[[ INPUT DATA, beginning ]]

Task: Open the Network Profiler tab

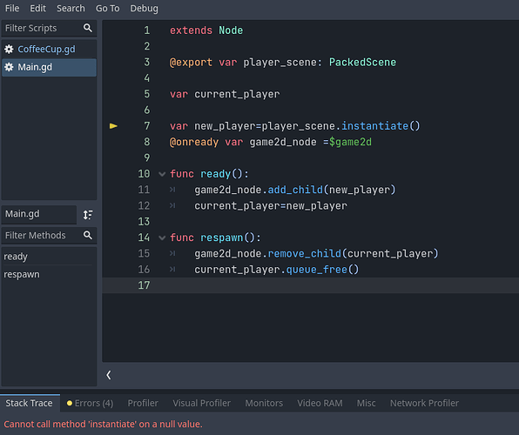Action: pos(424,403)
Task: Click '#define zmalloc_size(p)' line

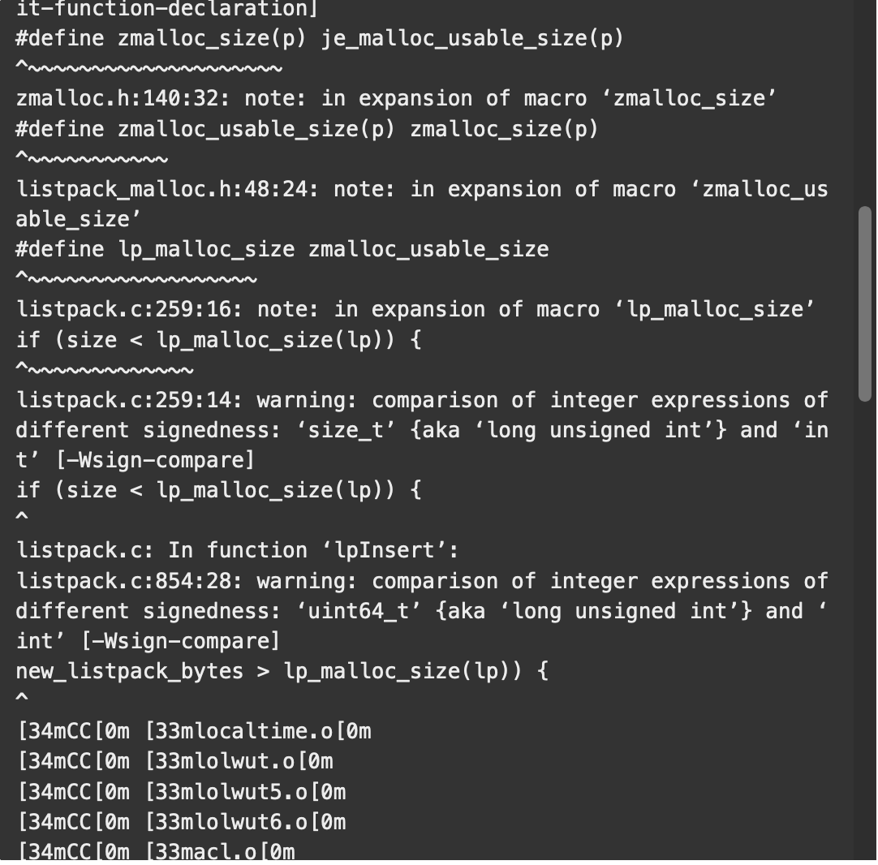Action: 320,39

[[ INPUT DATA, end ]]
[[ INPUT DATA, beginning ]]

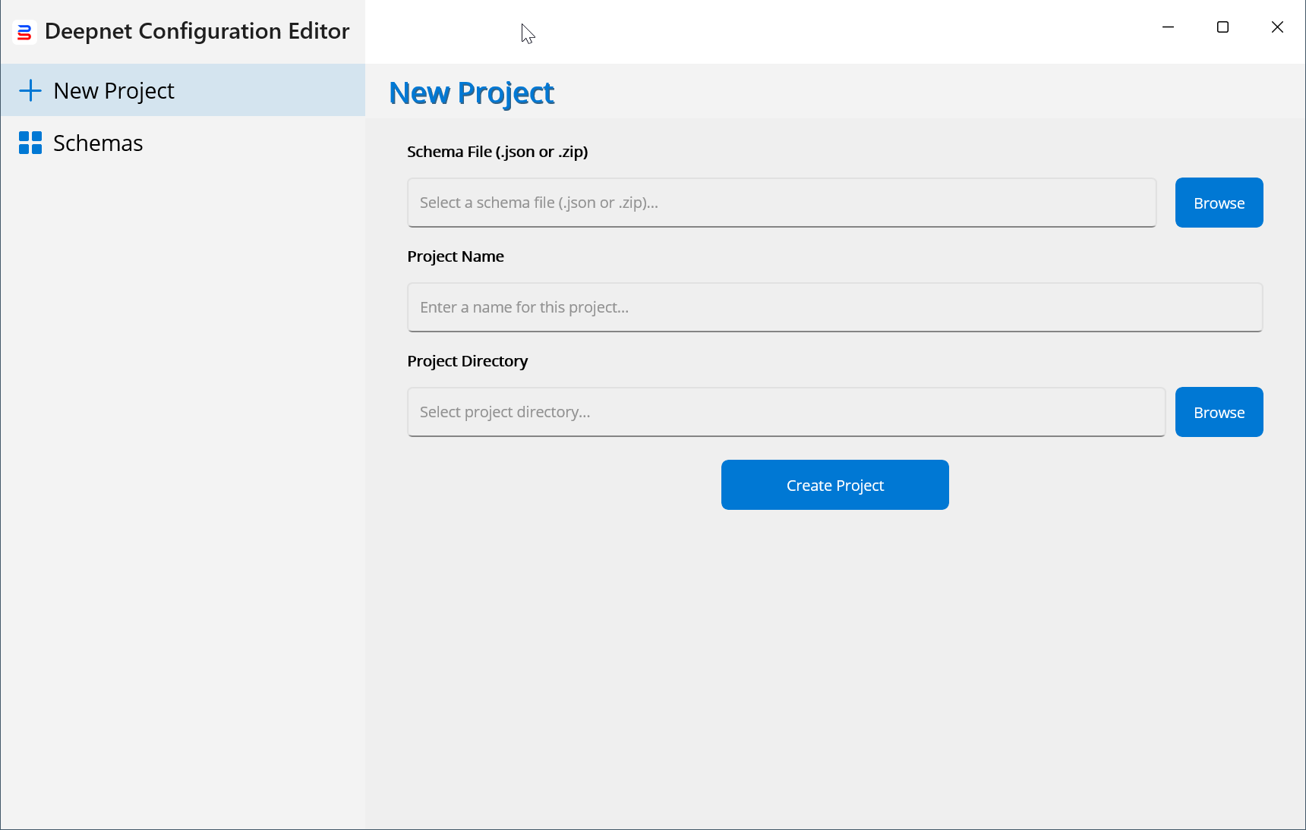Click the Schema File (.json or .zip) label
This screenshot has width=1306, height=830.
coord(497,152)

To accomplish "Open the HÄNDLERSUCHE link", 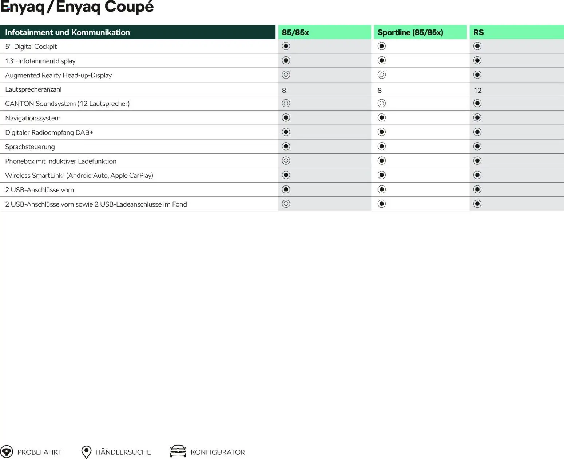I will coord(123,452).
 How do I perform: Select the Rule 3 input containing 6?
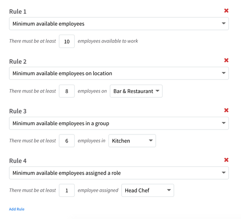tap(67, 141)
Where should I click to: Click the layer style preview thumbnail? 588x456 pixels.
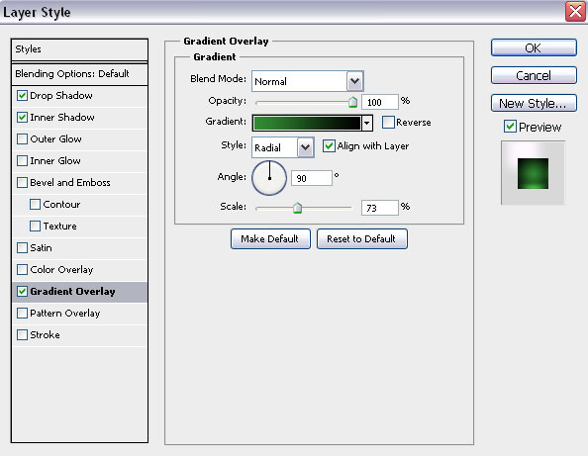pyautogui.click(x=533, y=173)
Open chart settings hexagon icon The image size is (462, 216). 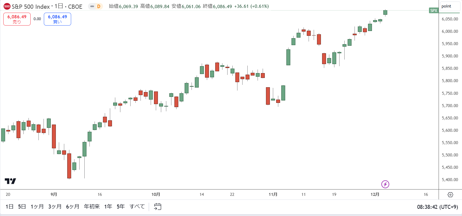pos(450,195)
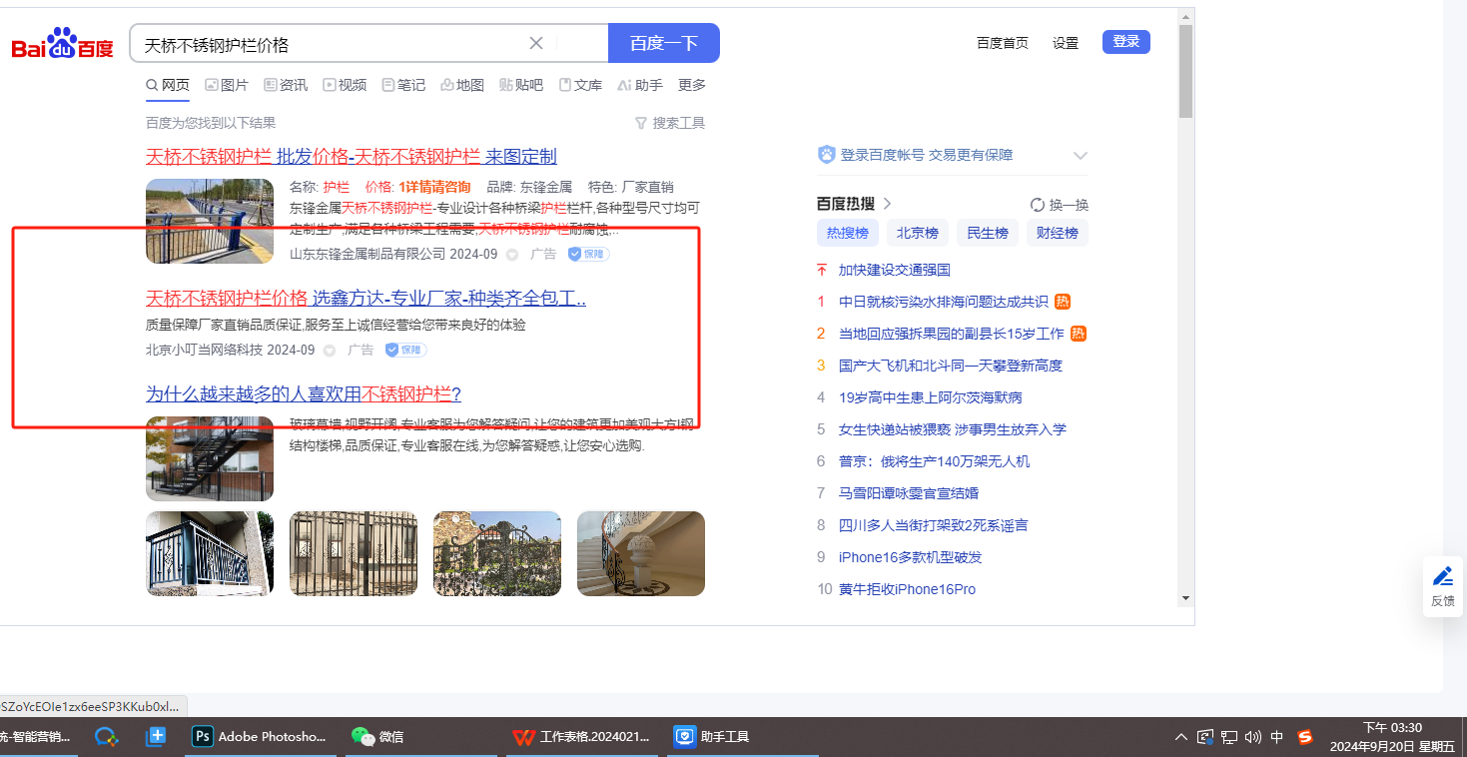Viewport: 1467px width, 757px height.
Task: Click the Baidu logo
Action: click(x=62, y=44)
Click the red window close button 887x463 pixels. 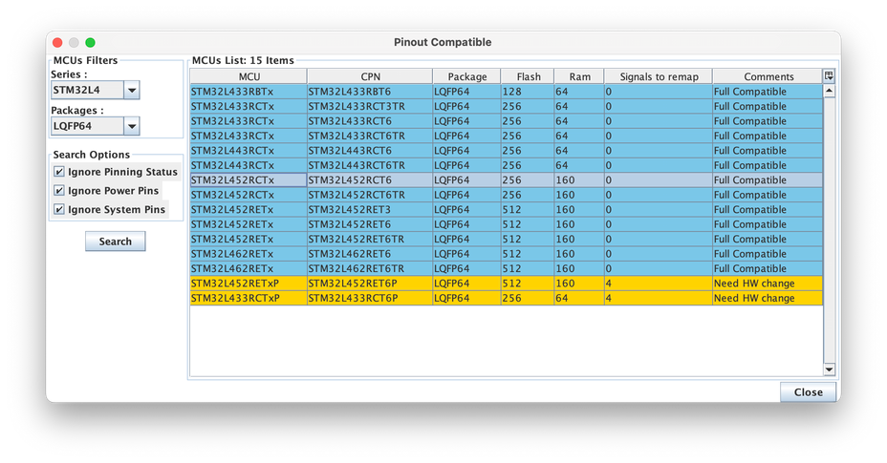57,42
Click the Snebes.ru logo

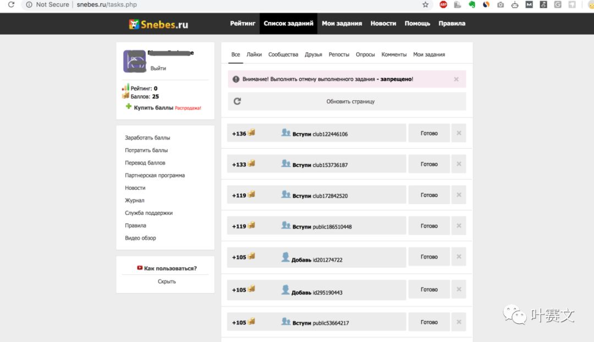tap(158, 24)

[[ INPUT DATA, end ]]
[[ INPUT DATA, beginning ]]

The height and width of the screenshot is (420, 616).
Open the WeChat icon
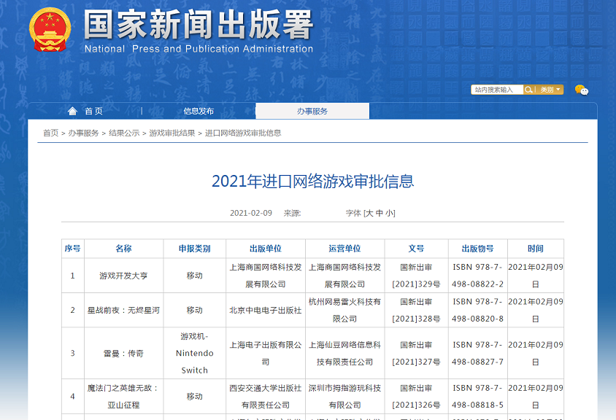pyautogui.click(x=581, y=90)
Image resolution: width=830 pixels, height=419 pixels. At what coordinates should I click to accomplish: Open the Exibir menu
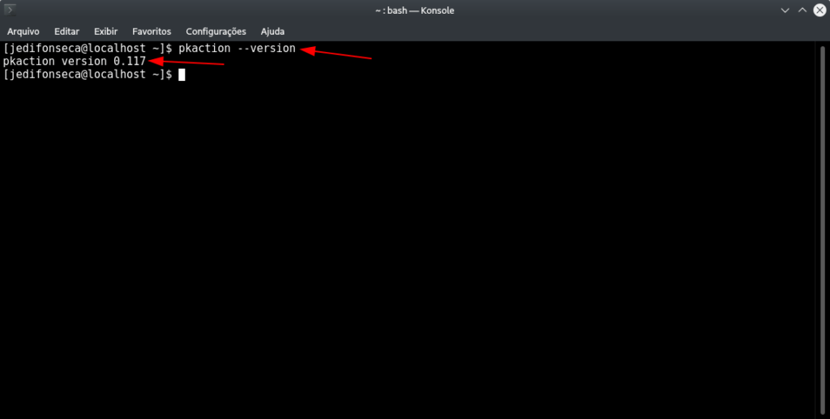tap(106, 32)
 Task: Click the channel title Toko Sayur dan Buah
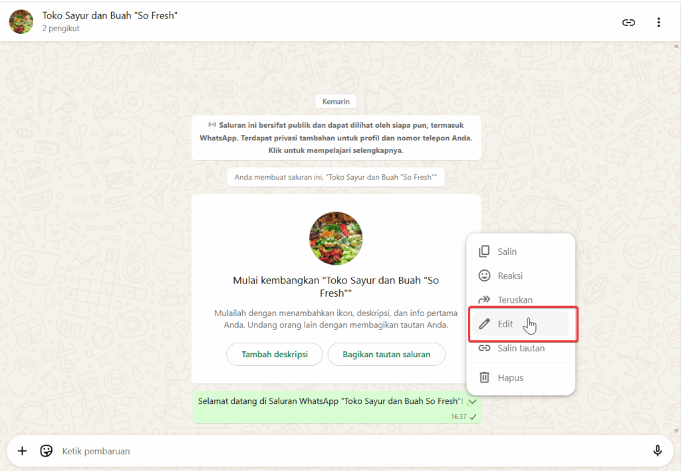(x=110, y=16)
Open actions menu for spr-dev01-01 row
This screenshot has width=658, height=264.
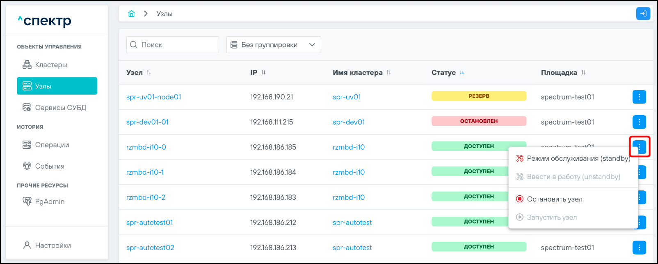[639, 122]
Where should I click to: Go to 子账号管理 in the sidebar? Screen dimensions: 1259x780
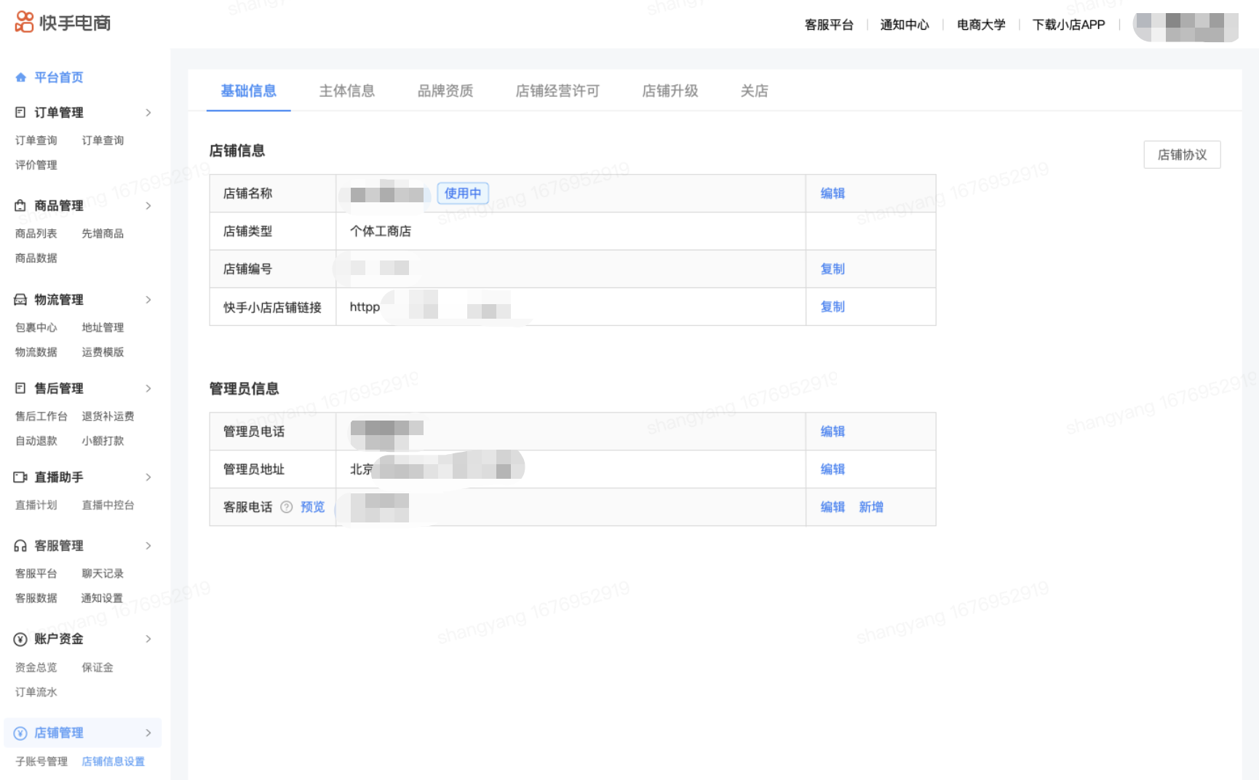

[[ INPUT DATA, end ]]

Look above for the line with "Open the WeChat icon" and the line with "Where should I click to: Go", then copy exactly the lines from the first through the second, both kept, with no pictures.

> _ANSWER TO THE PROBLEM_:
Open the WeChat icon
pyautogui.click(x=581, y=90)
Image resolution: width=830 pixels, height=419 pixels. At what coordinates should I click to accomplish: Open the Exibir menu
tap(106, 32)
 Task: Click the channel title Toko Sayur dan Buah
(x=110, y=16)
Open actions menu for spr-dev01-01 row
This screenshot has width=658, height=264.
[639, 122]
Where should I click to: Go to 子账号管理 in the sidebar? Screen dimensions: 1259x780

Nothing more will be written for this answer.